▸ Problem details:
Begin with the line that contains "1024x581 pixels. How" and transcribe each line after it, up to and including the last line of the listing below.
= = = =
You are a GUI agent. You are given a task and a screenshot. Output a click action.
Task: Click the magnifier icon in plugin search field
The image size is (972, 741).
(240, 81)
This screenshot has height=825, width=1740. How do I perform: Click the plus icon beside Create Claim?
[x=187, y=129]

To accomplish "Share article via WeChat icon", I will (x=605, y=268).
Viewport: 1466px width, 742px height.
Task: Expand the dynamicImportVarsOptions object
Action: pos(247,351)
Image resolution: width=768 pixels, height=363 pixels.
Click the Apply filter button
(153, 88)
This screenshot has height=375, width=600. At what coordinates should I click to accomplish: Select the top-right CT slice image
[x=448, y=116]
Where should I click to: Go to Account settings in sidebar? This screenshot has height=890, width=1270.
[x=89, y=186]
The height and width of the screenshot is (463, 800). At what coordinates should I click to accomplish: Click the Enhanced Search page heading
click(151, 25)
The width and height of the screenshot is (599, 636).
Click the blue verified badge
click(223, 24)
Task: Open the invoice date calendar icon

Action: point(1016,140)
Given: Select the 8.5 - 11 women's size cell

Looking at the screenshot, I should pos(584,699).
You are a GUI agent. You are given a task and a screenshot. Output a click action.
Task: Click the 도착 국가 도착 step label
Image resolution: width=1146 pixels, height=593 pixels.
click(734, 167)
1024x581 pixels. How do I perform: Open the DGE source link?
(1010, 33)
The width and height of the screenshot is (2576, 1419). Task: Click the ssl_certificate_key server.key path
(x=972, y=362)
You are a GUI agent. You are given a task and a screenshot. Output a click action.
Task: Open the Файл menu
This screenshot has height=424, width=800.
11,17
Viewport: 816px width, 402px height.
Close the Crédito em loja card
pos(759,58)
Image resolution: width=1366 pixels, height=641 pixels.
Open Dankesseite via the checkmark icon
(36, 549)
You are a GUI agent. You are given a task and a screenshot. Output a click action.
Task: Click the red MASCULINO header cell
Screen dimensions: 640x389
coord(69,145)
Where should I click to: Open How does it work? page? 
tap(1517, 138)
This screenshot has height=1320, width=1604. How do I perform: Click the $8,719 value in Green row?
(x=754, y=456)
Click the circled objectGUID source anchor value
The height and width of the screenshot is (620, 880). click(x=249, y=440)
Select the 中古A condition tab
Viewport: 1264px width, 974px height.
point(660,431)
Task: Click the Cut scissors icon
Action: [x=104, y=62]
= = = =
▸ Response to the exercise:
1024x581 pixels. How do I perform: Open the DGE source link?
(1010, 33)
The width and height of the screenshot is (2576, 1419). Task: Click the ssl_certificate_key server.key path
(x=972, y=362)
You are a GUI agent. You are given a task and a screenshot. Output a click action.
Task: Open the Файл menu
This screenshot has height=424, width=800.
11,17
Viewport: 816px width, 402px height.
Close the Crédito em loja card
pos(759,58)
Image resolution: width=1366 pixels, height=641 pixels.
Open Dankesseite via the checkmark icon
(36, 549)
You are a GUI agent. You are given a task and a screenshot. Output a click action.
Task: Click the red MASCULINO header cell
Screen dimensions: 640x389
coord(69,145)
Where should I click to: Open How does it work? page? 
tap(1517, 138)
This screenshot has height=1320, width=1604. How do I perform: Click the $8,719 value in Green row?
(x=754, y=456)
Click the circled objectGUID source anchor value
The height and width of the screenshot is (620, 880). click(x=249, y=440)
Select the 中古A condition tab
Viewport: 1264px width, 974px height.
point(660,431)
Task: Click the Cut scissors icon
Action: [x=104, y=62]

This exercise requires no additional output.